Der Bundestag hat eine Verschärfung der Regeln für Spätabtreibungen beschlossen. Vorangegangenen war ein jahrelanger, hochemotional geführter Streit zwischen Lebensschützern und Frauenrechtlern. Der Kompromiss, auf den sich die Initiatoren am Ende verständigten, ist die sprichwörtliche Einigung auf dem kleinsten Nenner, wie Kirchen und Wertkonservative anmerken. Doch schmälert dies nicht den Erfolg der Parlamentarier, die ihn zustande brachten. Die Verfechter waren vielmehr klug beraten, das Mögliche auszuloten und auf ideologische Kämpfe zu verzichten. Dass der Antrag zwar eine deutliche, aber keine überwältigende Mehrheit fand, zeigt, dass höhere Hürden nicht durchzusetzen gewesen wären.

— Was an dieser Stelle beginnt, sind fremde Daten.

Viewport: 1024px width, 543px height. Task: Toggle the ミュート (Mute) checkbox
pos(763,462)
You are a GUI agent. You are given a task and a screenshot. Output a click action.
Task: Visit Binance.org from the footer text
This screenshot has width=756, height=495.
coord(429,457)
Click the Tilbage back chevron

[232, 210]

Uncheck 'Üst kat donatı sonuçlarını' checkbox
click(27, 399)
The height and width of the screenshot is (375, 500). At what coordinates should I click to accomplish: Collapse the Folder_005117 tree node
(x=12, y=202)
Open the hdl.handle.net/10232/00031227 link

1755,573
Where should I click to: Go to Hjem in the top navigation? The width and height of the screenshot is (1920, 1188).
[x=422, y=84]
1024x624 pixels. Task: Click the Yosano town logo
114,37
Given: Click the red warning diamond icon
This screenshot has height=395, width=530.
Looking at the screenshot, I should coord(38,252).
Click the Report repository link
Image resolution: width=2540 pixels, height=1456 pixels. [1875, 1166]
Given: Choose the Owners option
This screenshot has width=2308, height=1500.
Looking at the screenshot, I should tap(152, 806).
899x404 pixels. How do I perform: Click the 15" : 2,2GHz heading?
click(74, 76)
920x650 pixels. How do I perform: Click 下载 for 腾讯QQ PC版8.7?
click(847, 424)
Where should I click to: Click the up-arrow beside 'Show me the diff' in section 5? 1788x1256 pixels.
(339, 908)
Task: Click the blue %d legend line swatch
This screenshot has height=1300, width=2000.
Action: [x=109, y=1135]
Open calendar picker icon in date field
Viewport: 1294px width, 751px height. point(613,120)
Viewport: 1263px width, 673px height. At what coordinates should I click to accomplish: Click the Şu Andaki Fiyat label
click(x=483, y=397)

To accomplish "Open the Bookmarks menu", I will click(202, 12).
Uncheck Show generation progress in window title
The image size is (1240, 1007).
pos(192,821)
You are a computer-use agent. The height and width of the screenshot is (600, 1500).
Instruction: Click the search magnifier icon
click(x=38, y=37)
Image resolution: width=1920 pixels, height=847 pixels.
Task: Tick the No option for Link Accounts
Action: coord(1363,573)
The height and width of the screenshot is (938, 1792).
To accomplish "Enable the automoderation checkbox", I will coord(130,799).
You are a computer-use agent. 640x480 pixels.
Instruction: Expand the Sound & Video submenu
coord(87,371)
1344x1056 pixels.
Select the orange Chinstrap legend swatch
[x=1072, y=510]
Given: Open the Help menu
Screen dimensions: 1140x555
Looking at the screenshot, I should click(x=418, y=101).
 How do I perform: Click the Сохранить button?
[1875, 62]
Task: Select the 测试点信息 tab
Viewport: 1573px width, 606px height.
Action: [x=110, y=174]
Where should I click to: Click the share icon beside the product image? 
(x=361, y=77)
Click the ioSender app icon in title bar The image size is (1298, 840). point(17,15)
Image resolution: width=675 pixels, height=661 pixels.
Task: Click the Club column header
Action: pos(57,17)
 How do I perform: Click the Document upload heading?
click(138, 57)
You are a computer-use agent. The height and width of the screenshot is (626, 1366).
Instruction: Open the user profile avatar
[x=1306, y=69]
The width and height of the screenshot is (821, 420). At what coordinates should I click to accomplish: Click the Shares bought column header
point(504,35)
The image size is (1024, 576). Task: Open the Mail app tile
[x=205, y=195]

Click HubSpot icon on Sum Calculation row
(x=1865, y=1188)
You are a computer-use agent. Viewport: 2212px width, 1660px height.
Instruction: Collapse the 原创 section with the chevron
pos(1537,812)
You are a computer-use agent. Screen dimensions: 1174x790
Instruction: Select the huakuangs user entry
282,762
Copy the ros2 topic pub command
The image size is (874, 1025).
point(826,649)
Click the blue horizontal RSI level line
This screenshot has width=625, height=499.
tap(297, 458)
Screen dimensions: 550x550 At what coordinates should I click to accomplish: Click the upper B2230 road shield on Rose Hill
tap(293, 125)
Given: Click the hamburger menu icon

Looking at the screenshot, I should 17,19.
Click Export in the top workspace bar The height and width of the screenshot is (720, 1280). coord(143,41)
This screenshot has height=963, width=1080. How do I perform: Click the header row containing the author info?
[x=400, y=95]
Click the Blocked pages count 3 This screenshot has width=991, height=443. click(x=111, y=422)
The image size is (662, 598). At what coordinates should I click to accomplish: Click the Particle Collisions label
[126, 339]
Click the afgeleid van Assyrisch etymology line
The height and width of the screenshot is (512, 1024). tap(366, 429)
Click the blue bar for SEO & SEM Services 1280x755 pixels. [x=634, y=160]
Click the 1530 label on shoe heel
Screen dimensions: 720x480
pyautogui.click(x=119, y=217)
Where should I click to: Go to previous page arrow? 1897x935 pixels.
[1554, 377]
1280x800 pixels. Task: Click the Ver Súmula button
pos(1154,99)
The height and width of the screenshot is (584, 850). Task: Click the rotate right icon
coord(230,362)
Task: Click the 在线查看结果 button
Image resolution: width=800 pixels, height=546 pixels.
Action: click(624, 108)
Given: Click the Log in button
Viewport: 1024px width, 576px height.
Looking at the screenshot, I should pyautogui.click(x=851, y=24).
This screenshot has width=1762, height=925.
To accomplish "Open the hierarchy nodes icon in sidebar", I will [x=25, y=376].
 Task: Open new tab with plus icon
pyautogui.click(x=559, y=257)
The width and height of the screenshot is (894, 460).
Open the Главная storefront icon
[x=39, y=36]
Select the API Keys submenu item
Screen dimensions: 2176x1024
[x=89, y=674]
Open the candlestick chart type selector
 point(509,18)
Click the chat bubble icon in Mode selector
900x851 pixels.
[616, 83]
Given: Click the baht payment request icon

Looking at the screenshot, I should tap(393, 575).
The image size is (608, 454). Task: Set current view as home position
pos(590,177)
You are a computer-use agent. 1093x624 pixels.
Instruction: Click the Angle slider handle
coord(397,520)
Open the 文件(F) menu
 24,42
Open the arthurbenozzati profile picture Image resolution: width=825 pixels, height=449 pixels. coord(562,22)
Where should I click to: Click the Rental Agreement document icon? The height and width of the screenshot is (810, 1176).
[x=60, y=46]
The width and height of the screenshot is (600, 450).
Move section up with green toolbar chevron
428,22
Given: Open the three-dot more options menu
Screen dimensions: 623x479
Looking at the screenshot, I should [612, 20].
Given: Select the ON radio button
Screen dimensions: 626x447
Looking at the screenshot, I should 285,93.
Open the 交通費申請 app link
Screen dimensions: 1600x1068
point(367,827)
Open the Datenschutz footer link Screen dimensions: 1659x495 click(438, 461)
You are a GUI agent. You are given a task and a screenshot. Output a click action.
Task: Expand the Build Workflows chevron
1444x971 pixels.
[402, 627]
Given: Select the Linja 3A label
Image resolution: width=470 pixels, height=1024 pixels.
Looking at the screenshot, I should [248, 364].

Das Abstimmungsergebnis belegt aber auch, dass die meisten Abgeordneten die heutige Praxis, bei der die Diagnose einer Behinderung oder schweren Krankheit fast automatisch zum Schwangerschaftsabbruch führt, für falsch halten. Drei Tage Bedenkzeit müssen nun zwischen der Mitteilung des Arztes und dem tödlichen Eingriff mindestens vergehen. Damit soll verhindert werden, dass die Mutter
noch unter dem Schock der Diagnose die Entscheidung darüber fällt, ob sie die Schwangerschaft beenden lässt oder nicht - und zwar zu einem Zeitpunkt, in dem ihr ungeborenes Kind schon lebensfähig wäre.
In den Fällen, in denen die Entscheidung der Eltern gegen das Kind unverrückbar ist, stellt die Neuregelung eine Verschärfung dar, die das ohnehin schwere Los noch ein wenig härter macht. Doch dies war abzuwägen gegen die Chance, dass manche Mütter doch die Kraft finden, ihr Baby zu bekommen, obwohl es anders ist, als sie es sich gewünscht hatten. Die meisten Parlamentarier votierten für das Leben - und das ist gut so.